## INSTRUCTIONS FOR THE TASK
In the data that follows, find the line with "The width and height of the screenshot is (455, 374)."; transcribe it, every later line up to the one with "Task: Choose up-htmlacademy.net for 620 р.", and that line as well, exactly and with no others.

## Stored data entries
========

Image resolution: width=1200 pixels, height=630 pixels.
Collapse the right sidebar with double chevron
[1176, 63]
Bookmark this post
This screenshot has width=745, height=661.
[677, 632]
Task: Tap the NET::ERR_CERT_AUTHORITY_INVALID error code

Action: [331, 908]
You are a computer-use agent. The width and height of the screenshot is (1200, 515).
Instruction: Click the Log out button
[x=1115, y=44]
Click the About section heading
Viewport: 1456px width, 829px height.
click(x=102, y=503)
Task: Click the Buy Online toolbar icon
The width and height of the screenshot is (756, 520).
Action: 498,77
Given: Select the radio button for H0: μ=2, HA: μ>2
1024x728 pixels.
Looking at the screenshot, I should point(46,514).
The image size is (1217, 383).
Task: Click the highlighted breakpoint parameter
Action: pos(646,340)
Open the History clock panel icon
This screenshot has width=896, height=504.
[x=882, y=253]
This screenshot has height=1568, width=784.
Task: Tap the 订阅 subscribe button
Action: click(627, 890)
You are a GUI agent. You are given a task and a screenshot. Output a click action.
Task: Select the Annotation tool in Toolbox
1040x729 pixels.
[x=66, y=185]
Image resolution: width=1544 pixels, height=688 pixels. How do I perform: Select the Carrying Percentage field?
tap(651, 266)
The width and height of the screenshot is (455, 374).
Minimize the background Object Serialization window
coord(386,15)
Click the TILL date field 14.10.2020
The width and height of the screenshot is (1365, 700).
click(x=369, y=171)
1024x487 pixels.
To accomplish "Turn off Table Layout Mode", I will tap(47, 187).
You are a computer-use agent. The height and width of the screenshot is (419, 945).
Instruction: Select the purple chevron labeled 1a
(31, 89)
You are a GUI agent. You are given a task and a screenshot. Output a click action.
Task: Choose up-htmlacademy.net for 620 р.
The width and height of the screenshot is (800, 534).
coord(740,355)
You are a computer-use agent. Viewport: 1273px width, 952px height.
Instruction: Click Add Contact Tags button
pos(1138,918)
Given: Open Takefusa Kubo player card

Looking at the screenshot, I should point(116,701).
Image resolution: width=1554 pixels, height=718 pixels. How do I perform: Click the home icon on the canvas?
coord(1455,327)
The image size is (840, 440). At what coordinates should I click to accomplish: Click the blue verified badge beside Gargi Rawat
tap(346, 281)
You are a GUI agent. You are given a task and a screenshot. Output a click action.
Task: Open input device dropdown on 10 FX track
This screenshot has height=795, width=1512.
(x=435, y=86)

========

## RESULT
The width and height of the screenshot is (455, 374).
Minimize the background Object Serialization window
coord(386,15)
Click the TILL date field 14.10.2020
The width and height of the screenshot is (1365, 700).
click(x=369, y=171)
1024x487 pixels.
To accomplish "Turn off Table Layout Mode", I will tap(47, 187).
You are a computer-use agent. The height and width of the screenshot is (419, 945).
Instruction: Select the purple chevron labeled 1a
(31, 89)
You are a GUI agent. You are given a task and a screenshot. Output a click action.
Task: Choose up-htmlacademy.net for 620 р.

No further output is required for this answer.